__What you need to do__.
Starting at the line that contains "Polityka Prywatności (92, 1480)", transcribe each line exactly through the last line of the data. Include nothing else.

__Task data__.
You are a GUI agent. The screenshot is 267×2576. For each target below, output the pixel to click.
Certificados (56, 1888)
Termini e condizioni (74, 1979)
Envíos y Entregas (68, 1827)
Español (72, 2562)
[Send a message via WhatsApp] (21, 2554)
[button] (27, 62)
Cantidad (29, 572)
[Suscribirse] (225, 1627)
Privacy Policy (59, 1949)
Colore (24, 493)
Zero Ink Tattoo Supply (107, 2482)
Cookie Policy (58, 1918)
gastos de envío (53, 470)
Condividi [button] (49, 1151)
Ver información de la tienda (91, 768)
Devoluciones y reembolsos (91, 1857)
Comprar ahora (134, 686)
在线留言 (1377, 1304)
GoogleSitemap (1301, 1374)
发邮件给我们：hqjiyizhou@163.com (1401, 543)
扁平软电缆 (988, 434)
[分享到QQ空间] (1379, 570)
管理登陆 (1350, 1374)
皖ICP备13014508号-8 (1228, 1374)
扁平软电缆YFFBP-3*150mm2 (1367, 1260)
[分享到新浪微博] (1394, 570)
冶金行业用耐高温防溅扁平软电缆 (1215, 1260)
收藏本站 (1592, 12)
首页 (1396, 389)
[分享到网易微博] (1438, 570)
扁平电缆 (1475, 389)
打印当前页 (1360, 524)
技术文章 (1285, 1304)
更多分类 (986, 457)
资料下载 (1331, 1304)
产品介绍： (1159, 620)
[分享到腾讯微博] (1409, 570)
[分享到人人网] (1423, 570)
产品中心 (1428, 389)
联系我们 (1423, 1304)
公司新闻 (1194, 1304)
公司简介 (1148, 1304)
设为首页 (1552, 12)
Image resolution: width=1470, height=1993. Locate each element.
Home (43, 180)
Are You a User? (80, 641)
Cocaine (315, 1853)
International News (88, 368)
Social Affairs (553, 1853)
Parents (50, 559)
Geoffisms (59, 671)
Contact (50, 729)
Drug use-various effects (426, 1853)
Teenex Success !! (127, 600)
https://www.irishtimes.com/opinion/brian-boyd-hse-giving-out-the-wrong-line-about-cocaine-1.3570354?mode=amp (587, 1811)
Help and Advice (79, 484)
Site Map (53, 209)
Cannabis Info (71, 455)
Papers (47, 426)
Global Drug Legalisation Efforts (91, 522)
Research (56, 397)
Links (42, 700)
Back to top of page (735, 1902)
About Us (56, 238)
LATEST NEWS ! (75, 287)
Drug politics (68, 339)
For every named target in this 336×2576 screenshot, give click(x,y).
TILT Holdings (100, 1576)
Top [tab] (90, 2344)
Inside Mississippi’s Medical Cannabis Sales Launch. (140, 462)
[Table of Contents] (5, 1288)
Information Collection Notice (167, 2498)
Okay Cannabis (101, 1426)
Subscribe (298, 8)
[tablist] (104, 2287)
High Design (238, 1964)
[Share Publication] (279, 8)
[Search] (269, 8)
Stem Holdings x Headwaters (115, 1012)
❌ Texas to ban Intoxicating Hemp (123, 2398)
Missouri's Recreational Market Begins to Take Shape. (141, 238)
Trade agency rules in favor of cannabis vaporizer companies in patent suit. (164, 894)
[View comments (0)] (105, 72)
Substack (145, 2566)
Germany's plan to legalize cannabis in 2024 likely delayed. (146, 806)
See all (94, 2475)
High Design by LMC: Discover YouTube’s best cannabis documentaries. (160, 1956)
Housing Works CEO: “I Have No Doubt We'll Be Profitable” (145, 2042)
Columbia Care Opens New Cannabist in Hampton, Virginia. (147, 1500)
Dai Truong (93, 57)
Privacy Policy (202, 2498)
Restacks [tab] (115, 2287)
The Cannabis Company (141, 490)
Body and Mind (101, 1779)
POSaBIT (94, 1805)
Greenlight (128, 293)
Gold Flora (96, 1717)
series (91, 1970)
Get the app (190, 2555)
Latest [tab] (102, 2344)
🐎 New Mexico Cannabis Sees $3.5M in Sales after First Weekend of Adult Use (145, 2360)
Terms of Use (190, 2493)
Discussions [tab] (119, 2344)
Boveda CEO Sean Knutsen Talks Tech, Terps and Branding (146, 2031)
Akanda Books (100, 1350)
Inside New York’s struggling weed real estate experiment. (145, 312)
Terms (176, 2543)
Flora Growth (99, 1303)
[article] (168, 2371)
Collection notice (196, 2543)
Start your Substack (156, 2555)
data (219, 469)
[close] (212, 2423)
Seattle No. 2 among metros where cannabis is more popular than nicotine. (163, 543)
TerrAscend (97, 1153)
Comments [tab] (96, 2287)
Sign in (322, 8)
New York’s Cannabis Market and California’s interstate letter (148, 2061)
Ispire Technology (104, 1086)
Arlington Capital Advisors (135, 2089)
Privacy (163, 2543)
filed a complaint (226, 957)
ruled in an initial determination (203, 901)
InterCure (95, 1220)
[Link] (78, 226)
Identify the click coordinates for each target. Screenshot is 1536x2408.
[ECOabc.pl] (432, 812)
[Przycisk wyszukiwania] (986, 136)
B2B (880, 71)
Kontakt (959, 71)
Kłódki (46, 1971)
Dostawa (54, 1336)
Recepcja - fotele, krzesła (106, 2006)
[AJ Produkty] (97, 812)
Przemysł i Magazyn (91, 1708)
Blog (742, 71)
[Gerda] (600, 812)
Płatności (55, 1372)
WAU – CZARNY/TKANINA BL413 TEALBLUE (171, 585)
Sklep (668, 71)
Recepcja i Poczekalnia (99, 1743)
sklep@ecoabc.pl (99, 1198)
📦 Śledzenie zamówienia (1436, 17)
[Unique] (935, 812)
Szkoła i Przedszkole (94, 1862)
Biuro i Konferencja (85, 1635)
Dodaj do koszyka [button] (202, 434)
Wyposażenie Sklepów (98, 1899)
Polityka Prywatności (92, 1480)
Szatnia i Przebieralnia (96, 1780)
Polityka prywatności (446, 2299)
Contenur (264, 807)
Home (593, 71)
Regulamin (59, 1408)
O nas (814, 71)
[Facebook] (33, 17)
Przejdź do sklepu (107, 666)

__Task result__.
Polityka Prywatności (92, 1480)
Szatnia i Przebieralnia (96, 1780)
Polityka prywatności (446, 2299)
Contenur (264, 807)
Home (593, 71)
Regulamin (59, 1408)
O nas (814, 71)
[Facebook] (33, 17)
Przejdź do sklepu (107, 666)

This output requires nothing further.